Most Pastors Don't Want to Think About This

I have been thinking a lot lately about Andy Stanley’s comments from a couple of years ago at the Group Life Conference 2009 and the implications for church ministry. If it is true that more learning, growth, care and ministry takes through transformational group-like circles, why do churches spend an inordinate amount of time, staffing and money on filling rows? Here are some possible reasons for expending so much energy on building a “row”-ing team, and I would be interested in your feedback.

Creating row-mentum: Is it that we believe filling the seats will create a catalytic experience that moves the masses to act?

Tell-a-vision: Is it about getting people aligned with what leadership is trying to do and clarifying church direction?

We-vangelism: Are we trying to create an attractional environment for members to bring people to hear a gospel presentation from an evangelist?

Gotta know when to enfold ‘em: Maybe it is the desire to connect the de-churched, re-churched and the “it’s-all-about-me”-churched, hoping they will find a home? (‘cause there are very few “unchurched” in America, and most places have not had such a person in a row for a long time—but they still “row”-manticize about having them there. Sorry, could not resist that!)

I have a truth ache: Is it because people love teaching more than learning? Is it that we enjoy hearing the old, old story more than facing the new, new reality of how far we are from real change?

I know the correct response is the “both-and” approach, large gatherings and smaller groupings. But it is so much more difficult to get people to form circles than it is to sit in rows. Just look at your percentages.  So, because it is easier, we figure “let’s leverage the large gathering!” and put tons of resources into the 60-90 minutes of a church service.

Pastors spend 20-30 hours preparing, choirs and vocalists (paid and volunteer) practice for days, musicians rehearse, greeters are recruited, welcome teams and service hosts deployed, parking attendants and programming teams are organized, buildings are built—all culminating in an event. “It’s rowtime!”

I just wonder. I wonder what a church would look like if it re-allocated the staffing, energy, creativity, money, teaching and focus from event-making to disciple-making.

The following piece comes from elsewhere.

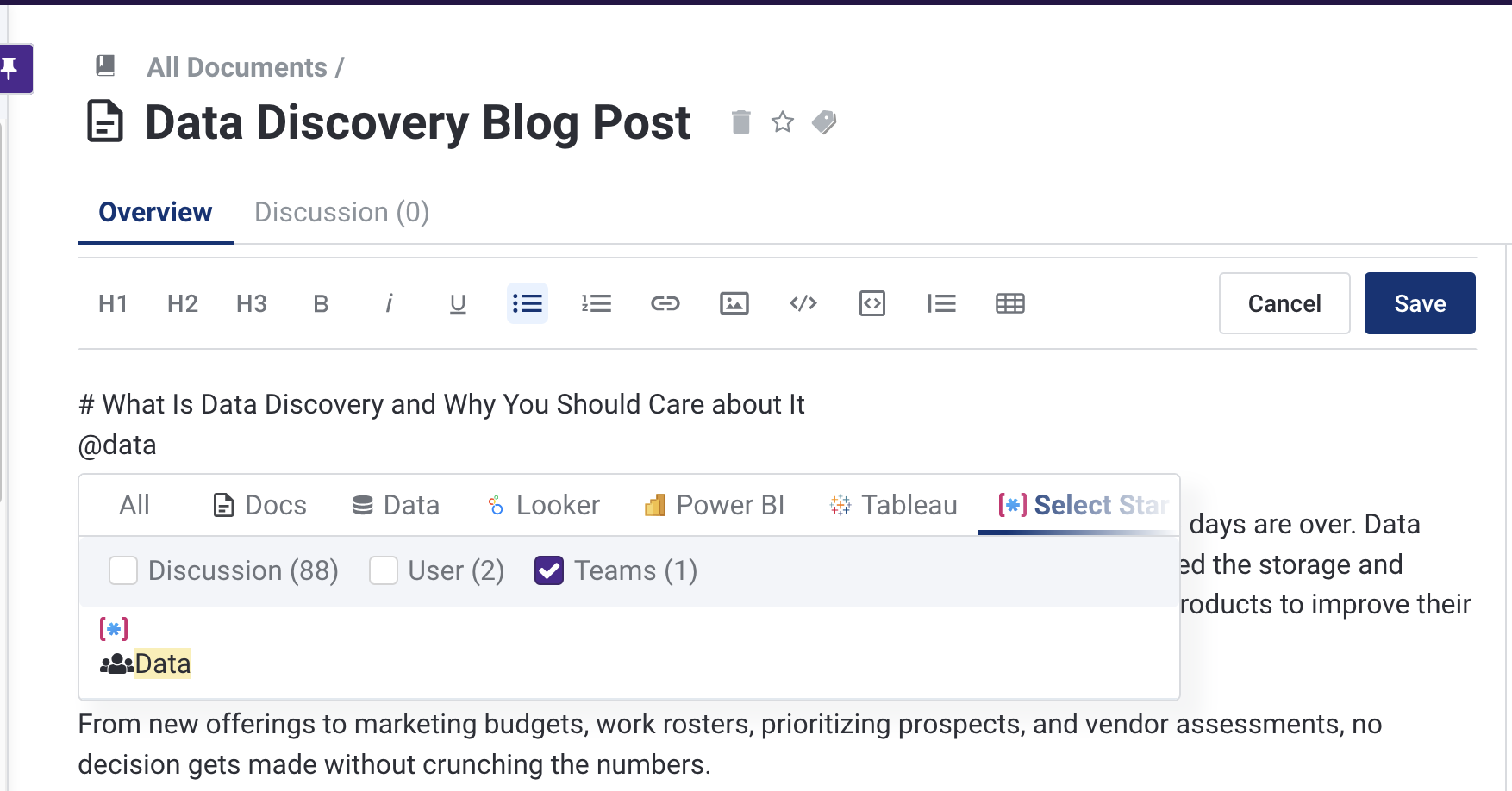Cancel editing the document
1512x791 pixels.
point(1284,303)
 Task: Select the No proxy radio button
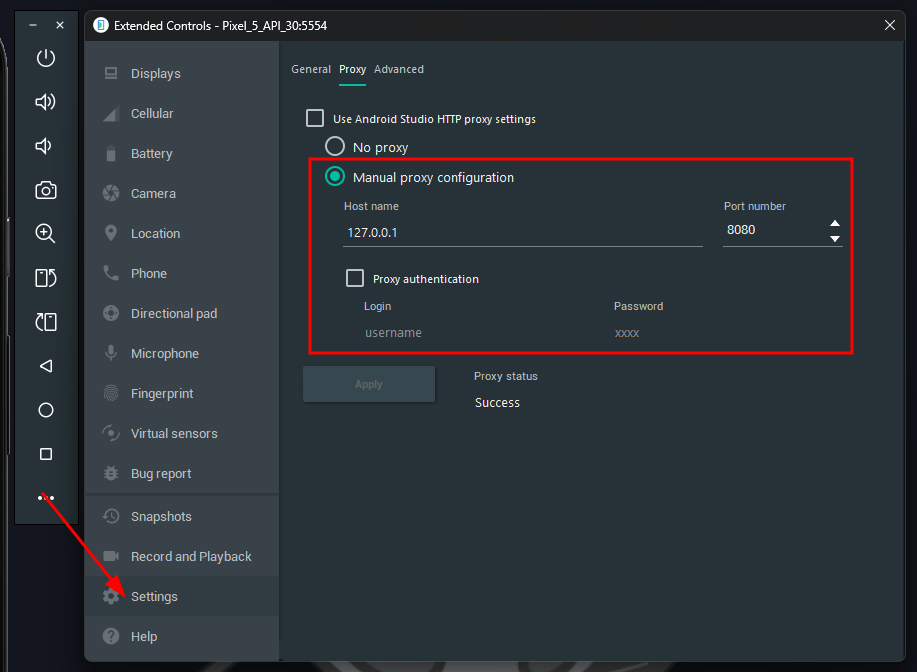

If it equipped catalytic shepherd-leaders to connect people to transformational disciple-making environments (like groups and missional gatherings)—what would it look like? What if instead of thousands of people coming to sit and listen we had thousands of missional shepherd-guides moving out to serve and lead…people who make disciples…who make disciples? Maybe we could move from rowtime to growtime.

Just think of $50million invested in church-planting and the creation of hundreds—thousands—of missional groups and hubs throughout the city instead of one single building?

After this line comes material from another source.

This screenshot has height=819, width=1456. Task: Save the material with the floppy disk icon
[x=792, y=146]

Sadly, many places will never find out.  We are stuck in a paradigm lock. Yet I know many of you are experimenting with such expressions of the church. Many of you have been multiplying small communities that break into the culture – and you are less concerned with filling rows than you are with forming circles. And you are counting what counts. (See Reggie McNeal’s book Missional Renaissance for a great chapter on the church scorecard.)

Would love to know what you are discovering and how you are moving from an emphasis on mega-gatherings to many missional-connections. The multi-site movement is a big shift in this direction. But for sure there is a movement taking place—a shift from solitary, inflexible, hierarchical structures to clusters of missional groups, teams and gatherings that are bent on communal renovation. Churches where hundreds of leaders—not just a handful—use their gifts in the spirit of Colossians 3. Just maybe I will see this transformation across the North American church in my lifetime. And we will all be running in circles.